Table 1.4 DICOM standard (2011)

When recording an echocardiographic study, it is important for the operator to be aware of the need to record images carefully and adequately. In the videotape (analog) era, this was a simpler process—the recording could be started with the press of a button, and large portions of the study could be taped continuously without heed to storage space requirements. The paradigm changed with digital recording. Digital studies are superior in so many ways—improved image quality, nonlinear viewing capabilities, instantaneous accessibility from multiple networked sites, as well as the tremendous amount of additional information (aside from the images) contained in a recorded study. However the modern digital DICOM study is not recorded continuously with the simple press of a button, but rather as a series of individual clips/loops that can be as short as one beat in length. A typical transthoracic study for CHD can vary widely between 30 and 150 separate clips/loops, depending upon study complexity. It is an active process: the operator must regularly press the “capture” button (or its equivalent) in order to record a clip, and at times the clip length must be adjusted several times during a study. However recording must be performed assiduously, otherwise it is easy to produce a digital recording that contains only a small number of images and therefore an inadequate record of the entire study. This can be true especially with TEE, in which a rapid study is sometimes necessary due to the limited time available, particularly in the intraoperative setting. When ongoing monitoring is performed, the operator must be selective about the information acquired so as not to accumulate repetitive images. With CHD, sweeps are often necessary to develop a 3D appreciation of the anatomy, and a longer capture (3–5 s or more) might be necessary to record the desired information [29]. With modern echocardiography machines, the captured loop/sweep can be reviewed immediately to determine whether the information is adequate recorded, or whether more clips/loops are necessary. With TEE, it is even more important to record enough sweeps and clips, as there might not be another opportunity to repeat the study.
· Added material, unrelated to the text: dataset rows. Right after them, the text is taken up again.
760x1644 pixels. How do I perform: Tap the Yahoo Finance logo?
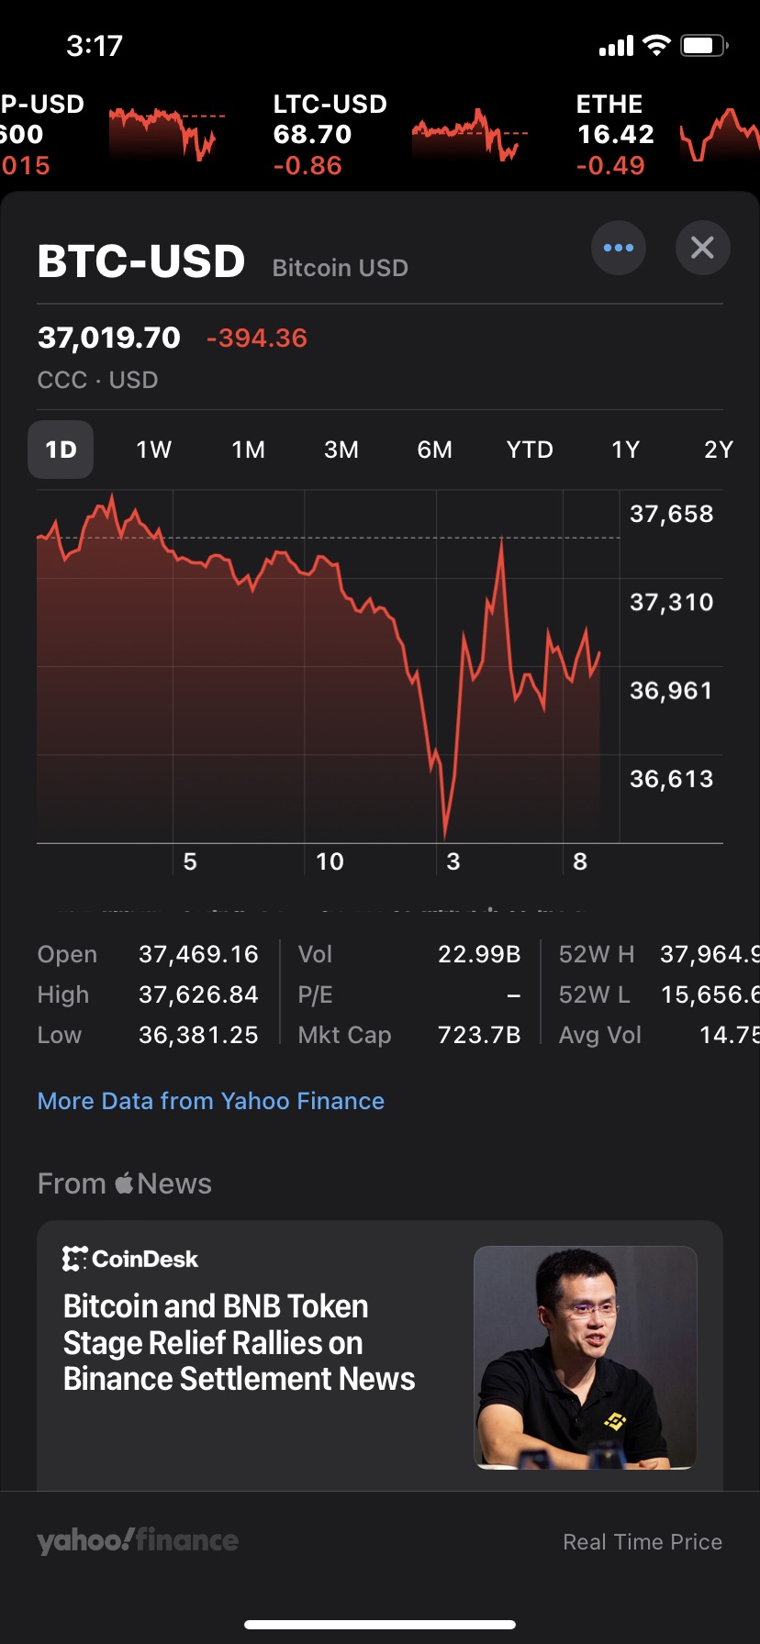click(138, 1541)
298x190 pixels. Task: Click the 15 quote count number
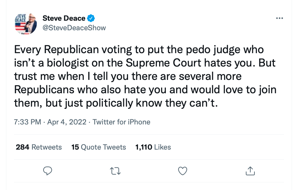(x=75, y=147)
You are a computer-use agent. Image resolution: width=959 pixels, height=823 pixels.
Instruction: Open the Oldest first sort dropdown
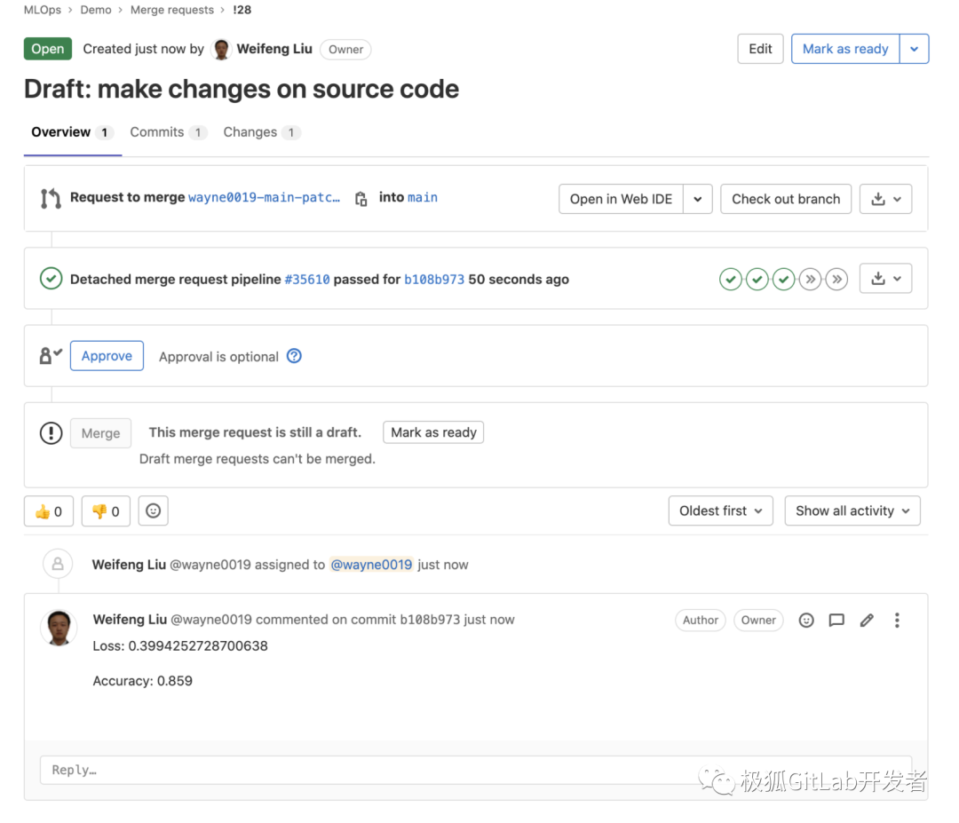(720, 510)
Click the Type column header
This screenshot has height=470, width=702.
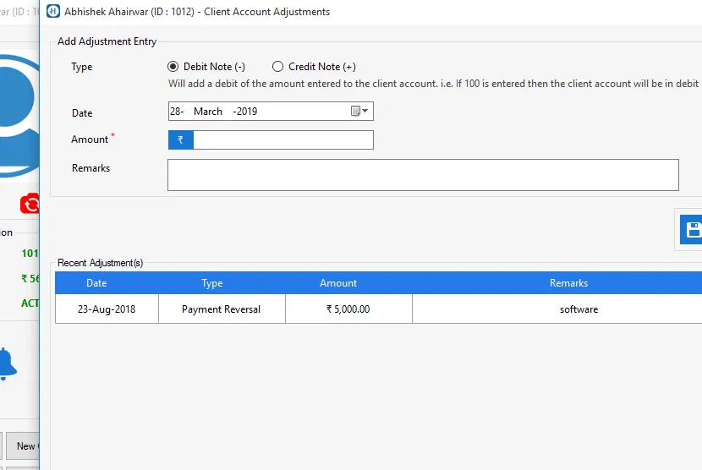point(212,283)
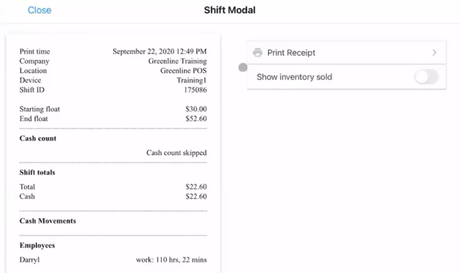The width and height of the screenshot is (460, 273).
Task: Select the Starting float amount $30.00
Action: tap(196, 109)
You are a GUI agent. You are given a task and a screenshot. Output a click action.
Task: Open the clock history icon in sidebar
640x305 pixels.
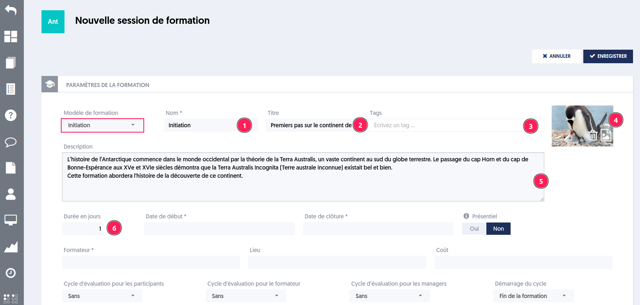point(11,273)
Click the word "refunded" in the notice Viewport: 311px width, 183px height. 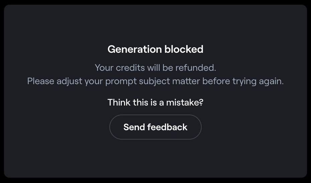point(198,68)
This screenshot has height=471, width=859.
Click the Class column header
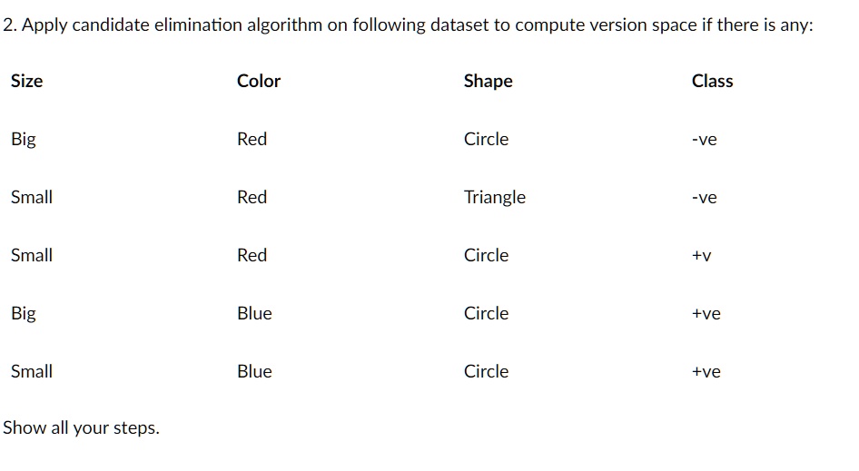click(x=712, y=81)
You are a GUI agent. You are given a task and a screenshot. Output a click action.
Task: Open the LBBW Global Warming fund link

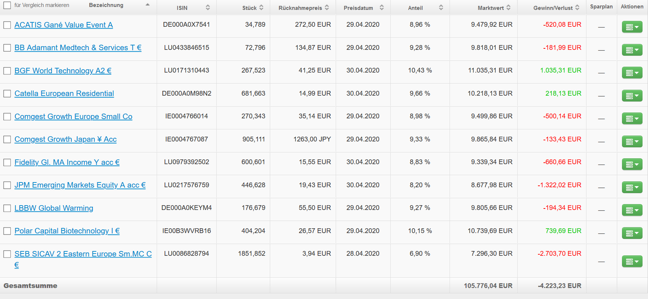54,208
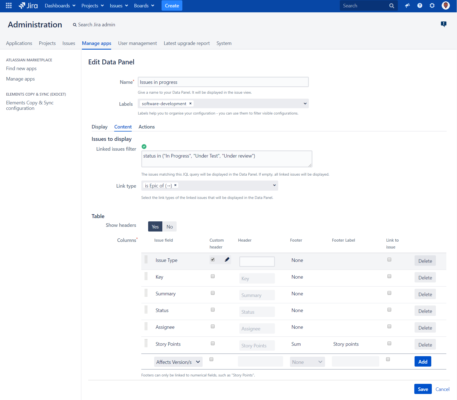Screen dimensions: 457x400
Task: Expand the Dashboards menu
Action: 60,5
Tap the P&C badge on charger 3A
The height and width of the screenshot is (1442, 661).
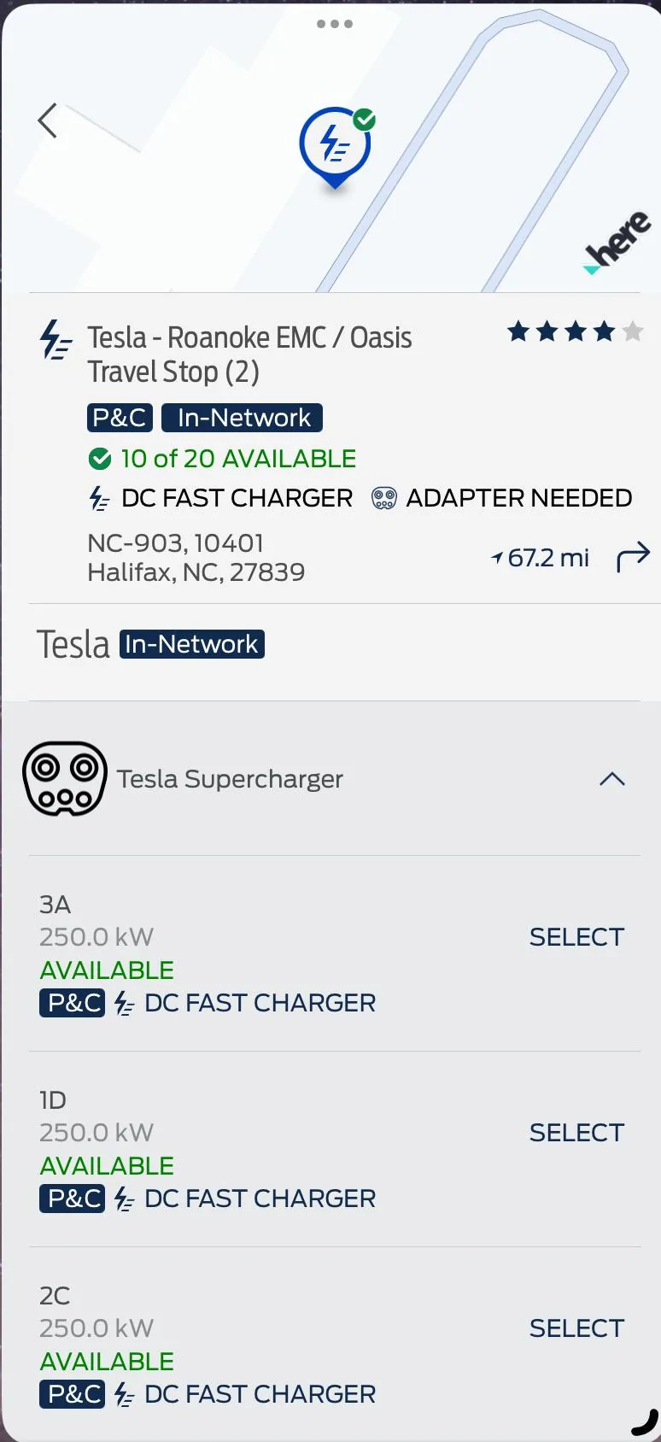pyautogui.click(x=73, y=1003)
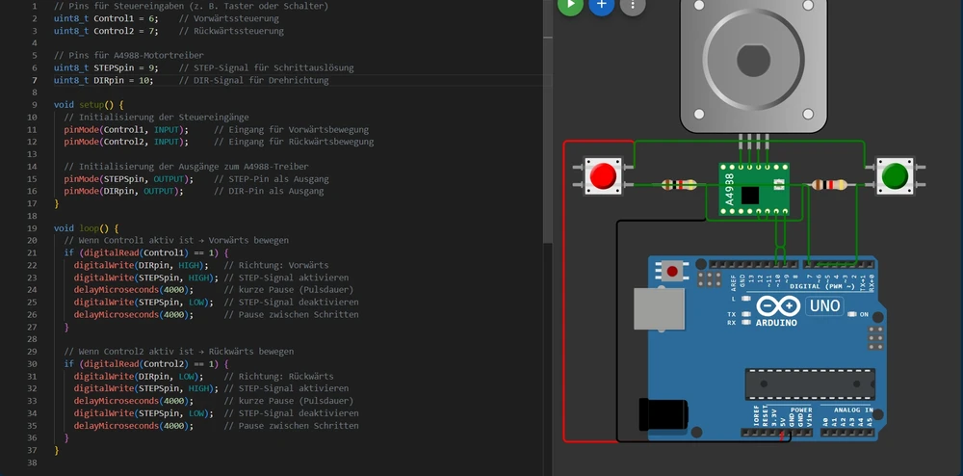Select the resistor next to the green button

click(x=829, y=185)
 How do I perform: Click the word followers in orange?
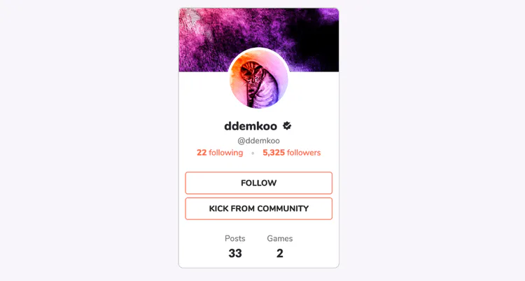pos(304,153)
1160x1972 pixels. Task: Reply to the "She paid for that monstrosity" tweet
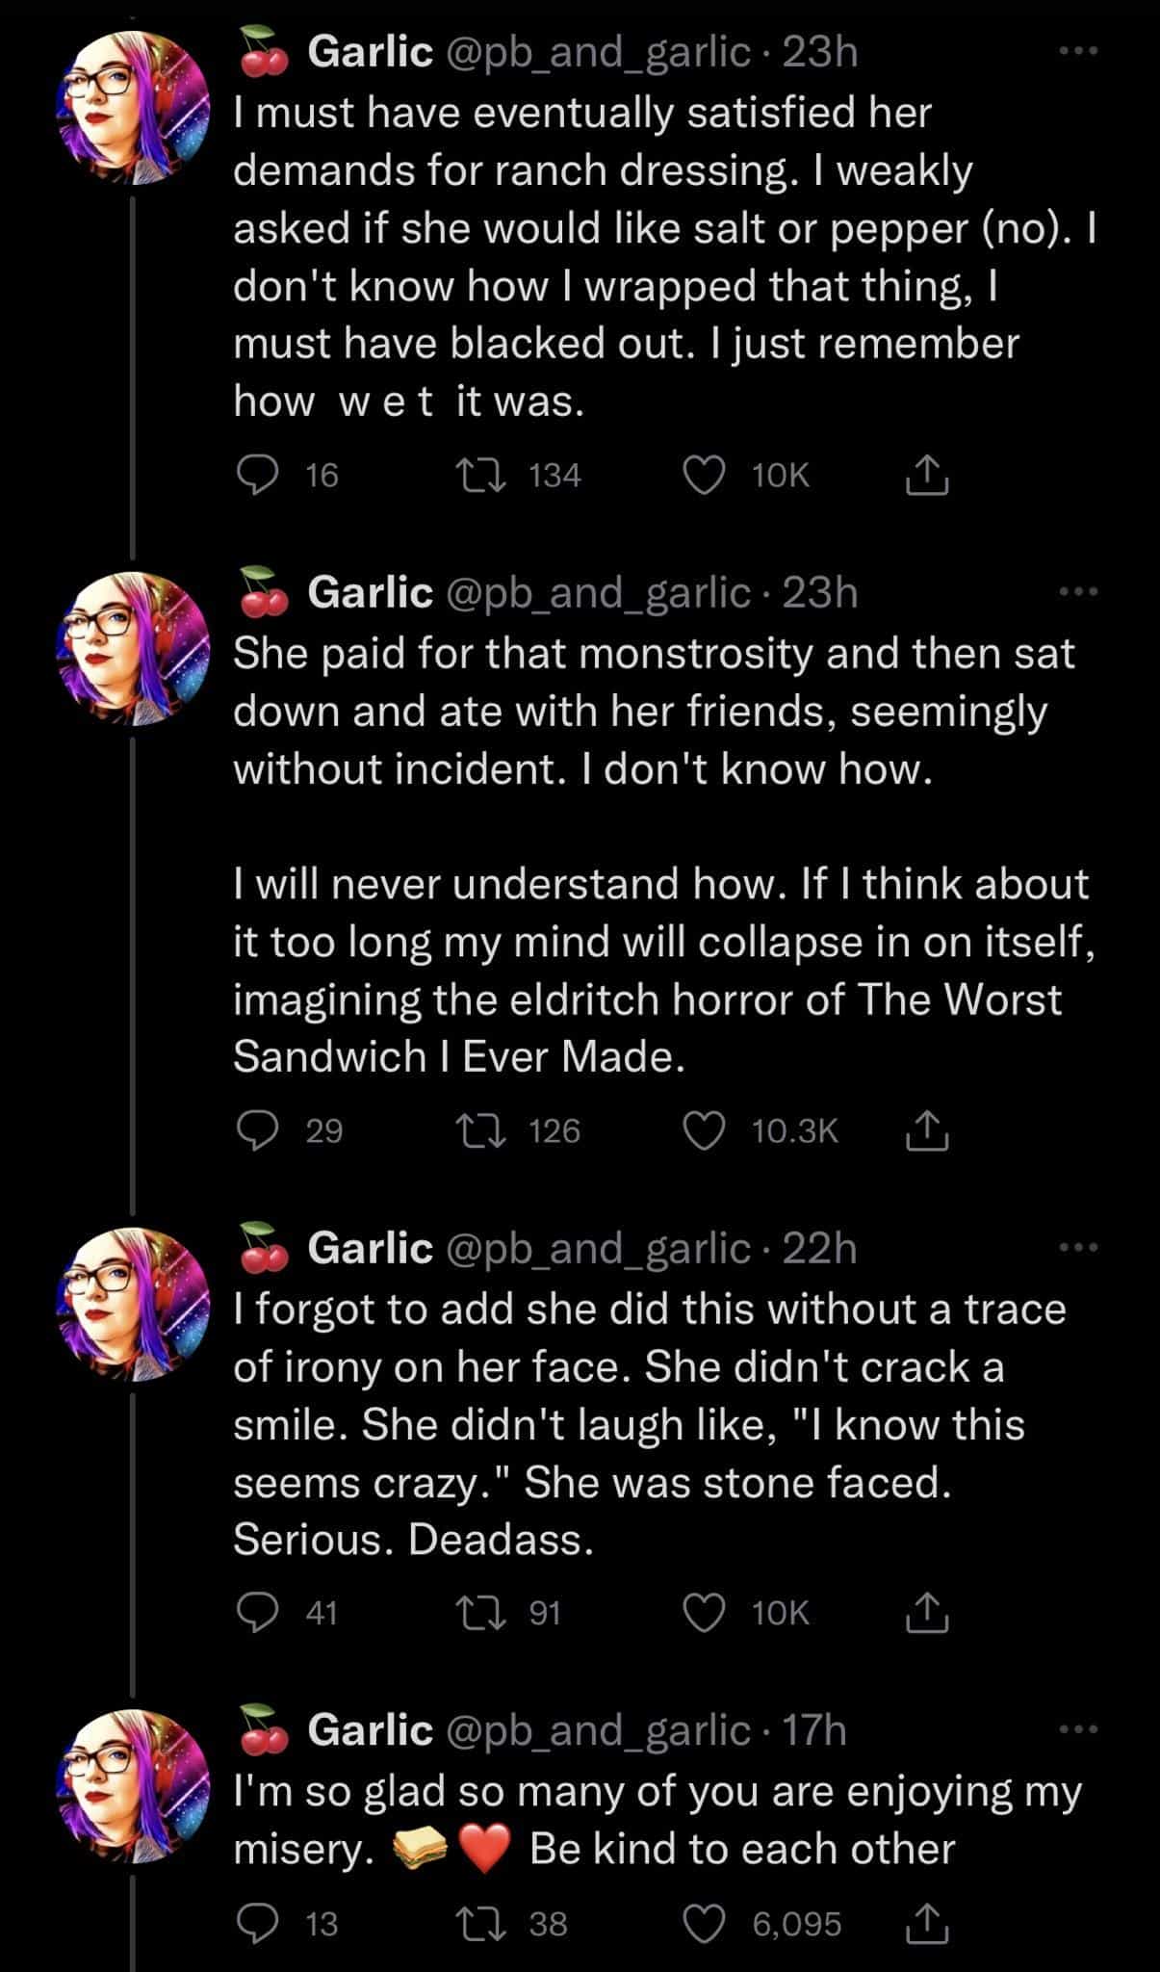point(257,1130)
When a report is generated for the TEE study, it should be constructed with an eye toward readability and completeness. The report should provide an accurate, complete description and interpretation of the information contained within the images. Ideally, the report should contain essential elements including important patient demographic information, indications for the study, a description of study findings, any quantitative measurements, and a summary of pertinent positive and negative findings [31, 32].

Summary

This chapter provides a concise summary of the many important aspects regarding the science of ultrasound and echocardiography, as well as the use and control of the echocardiographic machine. Knowledge of the different technical aspects is important for all who perform echocardiography and TEE. By understanding the important concepts presented in this chapter, echocardiographers will have a solid foundation of knowledge, which will give them the necessary tools to optimize their echocardiographic imaging and Doppler evaluation of CHD. They will also have an appreciation of the many strengths, as well as the limitations and potential pitfalls, associated with echocardiography.